Small Molecule Modulation of Proteasome Assembly

Evert Njomen, Pawel A. Osmulski, Corey L. Jones, Maria Gaczynska, Jetze J. Tepe

Research output: Contribution to journalArticlepeer-review

16 Scopus citations

Abstract

The 20S proteasome is the main protease that directly targets intrinsically disordered proteins (IDPs) for proteolytic degradation. Mutations, oxidative stress, or aging can induce the buildup of IDPs resulting in incorrect signaling or aggregation, associated with the pathogenesis of many cancers and neurodegenerative diseases. Drugs that facilitate 20S-mediated proteolysis therefore have many potential therapeutic applications.

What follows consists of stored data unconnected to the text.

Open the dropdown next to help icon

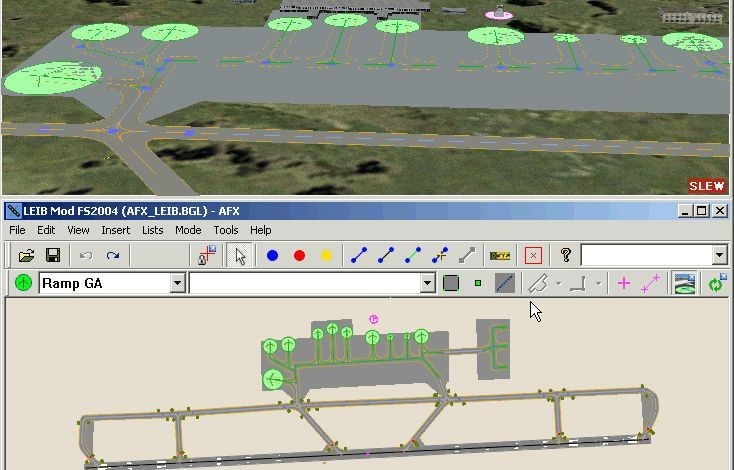click(x=719, y=256)
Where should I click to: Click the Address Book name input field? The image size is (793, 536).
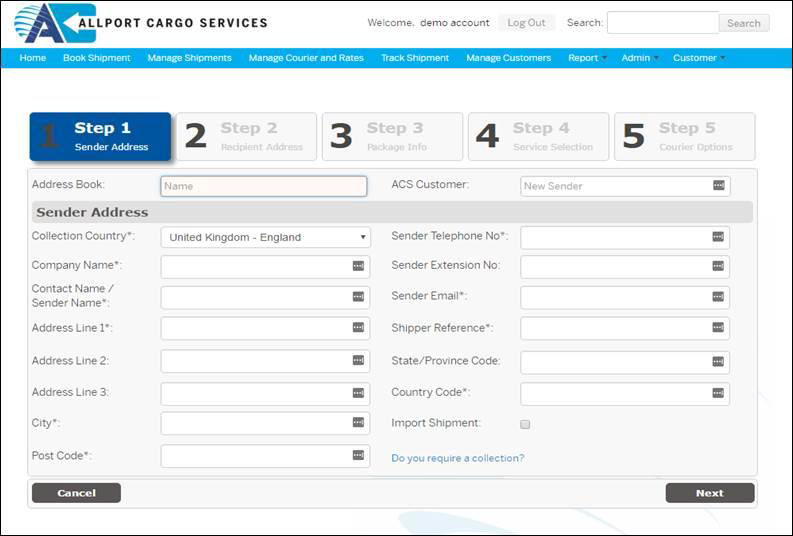click(264, 186)
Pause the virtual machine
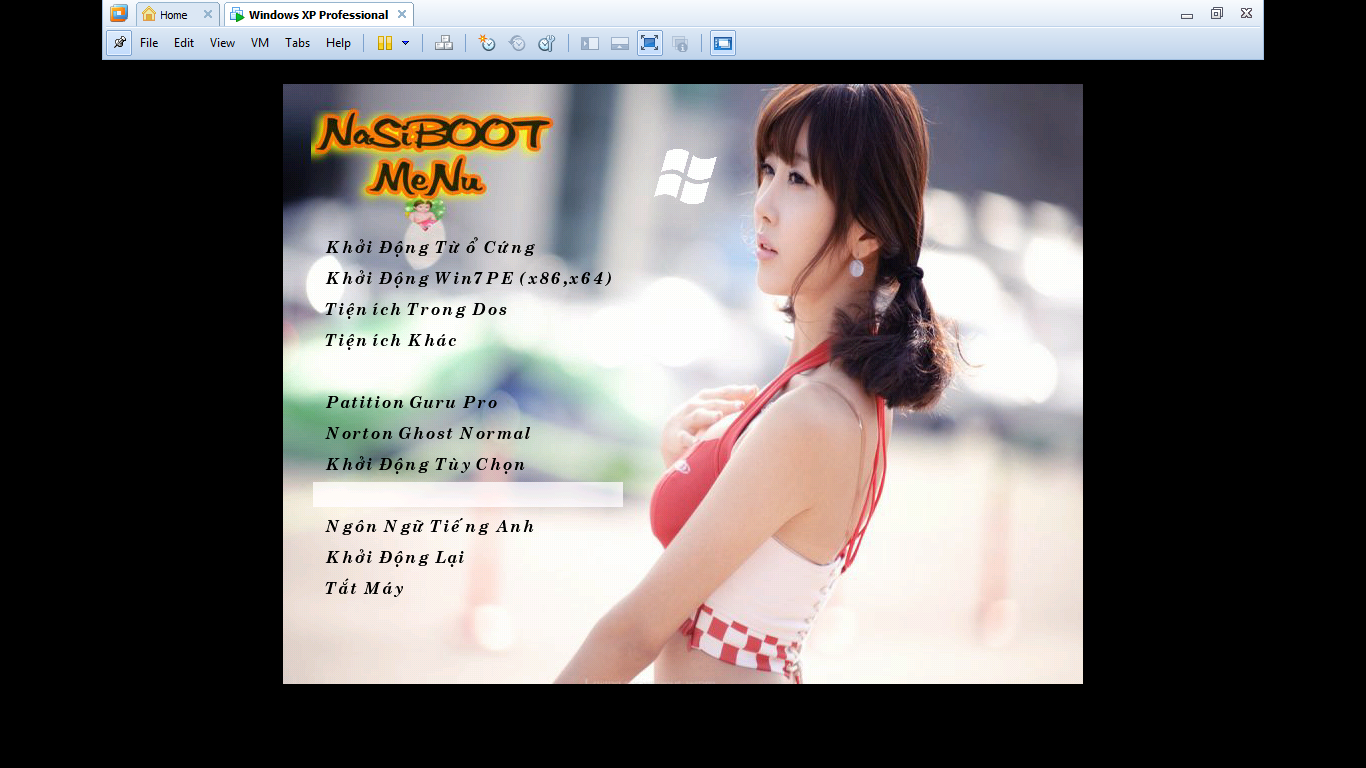The height and width of the screenshot is (768, 1366). 385,43
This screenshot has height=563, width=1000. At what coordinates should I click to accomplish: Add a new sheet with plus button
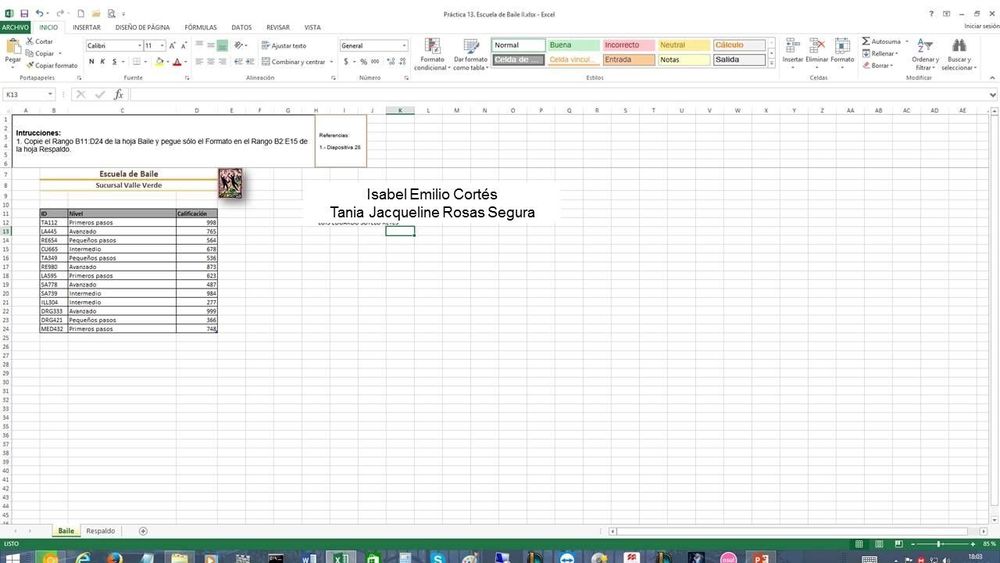tap(143, 531)
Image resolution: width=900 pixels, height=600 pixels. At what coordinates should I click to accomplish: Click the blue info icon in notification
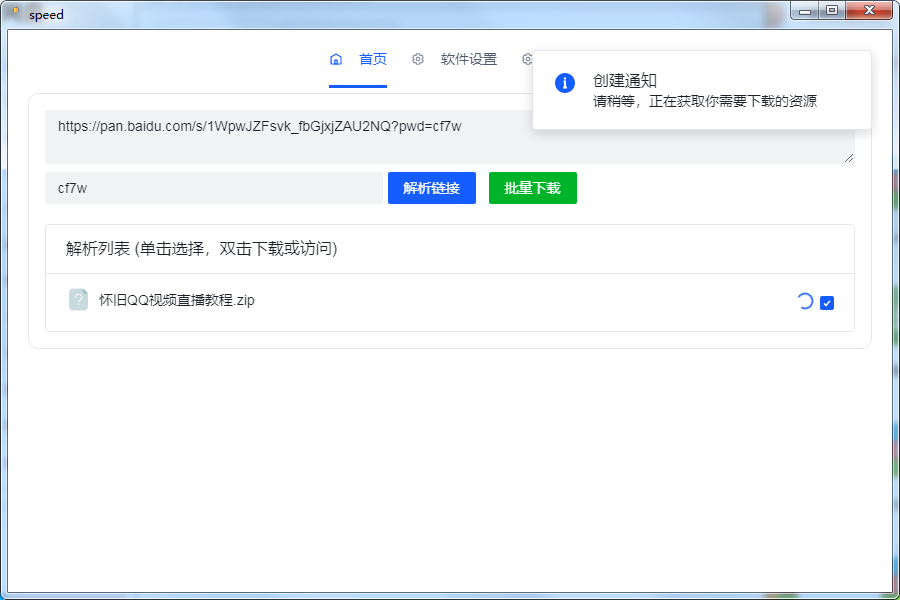565,83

We report herein the modulation of proteasome assembly by the small molecule TCH-165, resulting in an increase in 20S levels. The increase in the level of free 20S corresponds to enhanced proteolysis of IDPs, including α-synuclein, tau, ornithine decarboxylase, and c-Fos, but not structured proteins. Clearance of ubiquitinated protein was largely maintained by single capped proteasome complexes (19S-20S), but accumulation occurs when all 19S capped proteasome complexes are depleted. This study illustrates the first example of a small molecule capable of targeting disordered proteins for degradation by regulating the dynamic equilibrium between different proteasome complexes.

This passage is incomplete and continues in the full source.